Multi-tasking can be difficult for those with their full mental capacities. With someone who has dementia, it can be nearly impossible. Turn the radio or TV off. If they are in a common area with other residents and their visitors, take a stroll to their room or, if it's nice, head outside for some fresh air and sunshine. A quieter, more private setting will be more relaxing for everyone, and you may be graced with a rare moment of clarity from them.
Get Their Attention
Before speaking, address them by name so they are focused on you. Let them see your face when talking to them. This will help them remember who you are as well as hear more easily. Speak slowly and if they don't respond immediately, give them a second to formulate their thoughts. If they still don't respond, say the same thing again.
Ask Simple Yes Or No Questions
Following long strings of thought are difficult for dementia patients. Making decisions, even the simplest ones, such as "what would you like to eat" can be stressful. Rather than offering a choice, ask if they are hungry for a hamburger. If they say no, choose something else to offer.
Break Activities Into Steps
Telling someone with dementia to "go get ready for church" isn't going to work.

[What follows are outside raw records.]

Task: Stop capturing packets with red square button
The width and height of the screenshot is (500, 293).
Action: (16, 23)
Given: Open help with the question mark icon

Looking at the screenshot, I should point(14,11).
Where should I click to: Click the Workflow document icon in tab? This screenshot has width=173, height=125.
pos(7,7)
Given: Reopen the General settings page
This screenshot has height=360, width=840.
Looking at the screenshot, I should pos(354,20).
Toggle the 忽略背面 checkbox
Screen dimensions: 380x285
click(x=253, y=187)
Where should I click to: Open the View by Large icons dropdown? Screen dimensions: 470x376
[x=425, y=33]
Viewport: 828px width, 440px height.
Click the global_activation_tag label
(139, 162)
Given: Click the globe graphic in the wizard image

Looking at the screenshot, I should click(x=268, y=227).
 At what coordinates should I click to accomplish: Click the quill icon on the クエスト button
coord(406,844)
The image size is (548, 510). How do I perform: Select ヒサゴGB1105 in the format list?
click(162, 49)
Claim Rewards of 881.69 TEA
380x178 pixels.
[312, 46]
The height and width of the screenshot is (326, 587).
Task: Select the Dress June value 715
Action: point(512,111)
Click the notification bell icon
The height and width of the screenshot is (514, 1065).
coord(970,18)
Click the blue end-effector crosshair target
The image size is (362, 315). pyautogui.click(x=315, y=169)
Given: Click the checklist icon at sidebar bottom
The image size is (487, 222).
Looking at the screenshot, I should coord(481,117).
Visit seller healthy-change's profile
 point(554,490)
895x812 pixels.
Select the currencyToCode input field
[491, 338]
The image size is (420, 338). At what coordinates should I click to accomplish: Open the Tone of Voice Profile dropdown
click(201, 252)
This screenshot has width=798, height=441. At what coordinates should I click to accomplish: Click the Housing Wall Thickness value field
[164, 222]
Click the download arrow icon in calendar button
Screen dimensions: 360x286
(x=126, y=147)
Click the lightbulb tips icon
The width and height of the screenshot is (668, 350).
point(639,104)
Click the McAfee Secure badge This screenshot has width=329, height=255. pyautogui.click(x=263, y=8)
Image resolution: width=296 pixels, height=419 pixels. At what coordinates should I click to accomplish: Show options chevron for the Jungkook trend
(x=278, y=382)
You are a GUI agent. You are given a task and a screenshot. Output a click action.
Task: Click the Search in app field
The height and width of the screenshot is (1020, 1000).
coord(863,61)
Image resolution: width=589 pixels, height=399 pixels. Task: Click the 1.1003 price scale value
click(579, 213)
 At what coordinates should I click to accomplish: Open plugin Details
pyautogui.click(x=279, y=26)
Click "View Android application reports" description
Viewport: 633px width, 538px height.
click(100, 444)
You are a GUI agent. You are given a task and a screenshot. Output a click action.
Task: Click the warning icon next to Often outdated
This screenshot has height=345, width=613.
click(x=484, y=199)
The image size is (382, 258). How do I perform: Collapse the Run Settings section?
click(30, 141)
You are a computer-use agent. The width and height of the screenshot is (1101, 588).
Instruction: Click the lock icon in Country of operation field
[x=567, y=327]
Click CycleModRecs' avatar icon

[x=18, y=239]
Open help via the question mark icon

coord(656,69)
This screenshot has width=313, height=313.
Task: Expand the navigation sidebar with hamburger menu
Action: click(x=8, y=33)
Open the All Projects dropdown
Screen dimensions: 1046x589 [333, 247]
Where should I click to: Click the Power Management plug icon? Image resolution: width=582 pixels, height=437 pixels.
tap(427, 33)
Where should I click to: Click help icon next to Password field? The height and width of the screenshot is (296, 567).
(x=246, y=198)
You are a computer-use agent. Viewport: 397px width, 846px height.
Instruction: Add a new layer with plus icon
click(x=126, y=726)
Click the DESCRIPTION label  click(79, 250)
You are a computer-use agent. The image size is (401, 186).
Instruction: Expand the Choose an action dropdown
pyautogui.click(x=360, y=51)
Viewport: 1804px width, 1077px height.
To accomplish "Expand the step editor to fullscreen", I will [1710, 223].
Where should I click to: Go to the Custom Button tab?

A request such as this will only result in confusion for them and frustration for both of you. Instead, work through each task one by one. Start with "brush your hair," and once that is done, move on to the next step.
Allow Plenty Of Time
Just as doing things with small children requires plenty of patience and extra time, so does interacting with a dementia patient. Rushing them will only stress everyone out, and if you are short-tempered, they will pick up on that. If you have to be somewhere, such as a doctor's appointment, arrive in plenty of time to help them do what they need to do without causing further anxiety.